The first few weeks at work were a whirlwind of events. I would dream about my work. When I wake up in the morning, I would be thinking about what article-related issues I have to work on. On Sunday nights, I would start getting butterflies in my stomach. Haha! That's how stressed I was.
But thanks to helpful work colleagues, I'm slowly starting to get the hang of things. Early last week, I closed my first issue ever for one of my dentistry journals and another one for my dermatology journal. I was so proud. Haha!
There is a feeling of fulfillment after getting a paper online and an issue published, because I feel like I'm doing my part to ensure that the work of these health professionals are put out there. Ultimately, I'm hoping that these studies would help lead to some kind of medical advancement in dentistry and in dermatology. Hehe!
Come the first week of July, I will have another performance review and that's when I will get my confirmation appointment.
Yeah, that's how optimistic and confident I am.

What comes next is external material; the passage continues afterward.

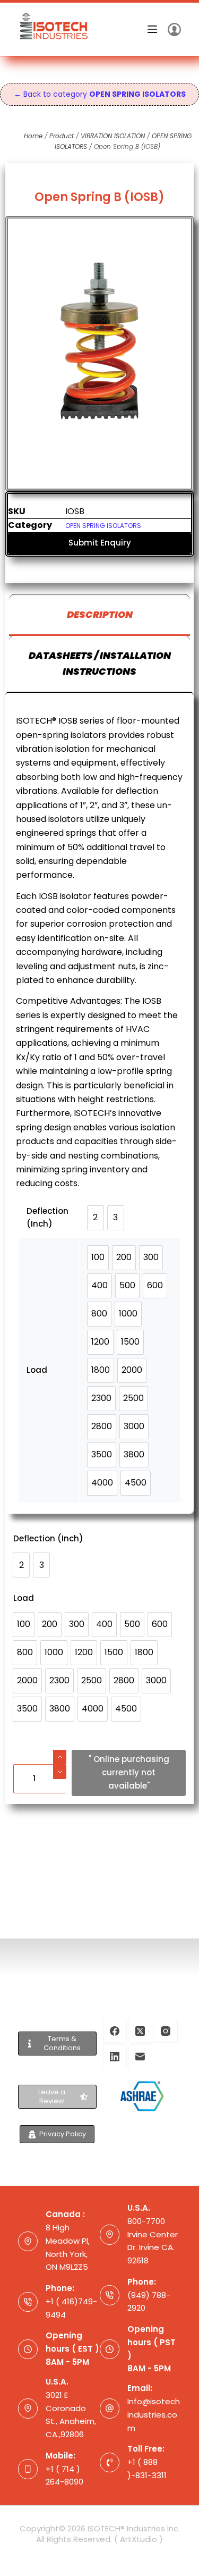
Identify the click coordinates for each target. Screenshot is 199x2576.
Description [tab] (100, 614)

Haha! I have to be!
Thursday, June 2, 2011
It's been officially two months since I packed my bags, bid my family and friends farewell, and boarded an AirPhil flight to Singapore.
It seems like such a short time. But within that brief period, so much has happened in this foreign land I am now trying to make my new home.

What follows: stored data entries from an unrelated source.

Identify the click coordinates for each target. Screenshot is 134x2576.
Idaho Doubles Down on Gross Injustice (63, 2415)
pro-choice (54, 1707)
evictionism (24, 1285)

I'd like to write about so many things, but I don't even know where to begin. The last blog entry was about how I got here, how the Singapore dream turned into a reality.
And now, I'm here.
I really am here.
Each day, I wake up thanking Lordy for this huge blessing. To be honest, I never thought I would be working in foreign land someday. Seriously. I was blessed with a good career in the Philippines. I had a good set of friends. My family was there.
But I was dreaming of Singapore ever since I set foot in this country three years ago.
I had no idea how to make the dream a reality, but seeing friends who have made it here served as an inspiration for me to take (almost) every measure to get here.
Since that fateful day I landed here, I've been wanting to write about how things are going. I've been wanting to chronicle everything and make sure it is kept somewhere so that one day, I can read it again and remember how I started here in Singapura.
But things just got a bit too crazy. Adjusting to the new work environment. Trying to fit in a multi-cultural work group. Finding my way around the city. Searching for a place to call home. Reminding myself to look the other way when I cross the street so as not to get hit by the approaching car, or if I'm really lucky, a double deck bus. Haha!
These, and several other things, are the reason why I have been away from blogging. But as I've said, things around here are starting to see some semblance of order. Haha! Baby steps, baby steps.
I guess that's what I'll do with blogging as well. Little by little, I'll write about my day-to-day adventure here in this fine city.
So far, things have been really good. There are some challenges, but nothing too big to make me want to pack my bags and go back to the Philippines. Haha!
It's going to be good.
Now that things are starting to get some order since the move here to SG two months ago, I think I will be able to blog again.
So much has been happening, and so many things to write about. That's for sure.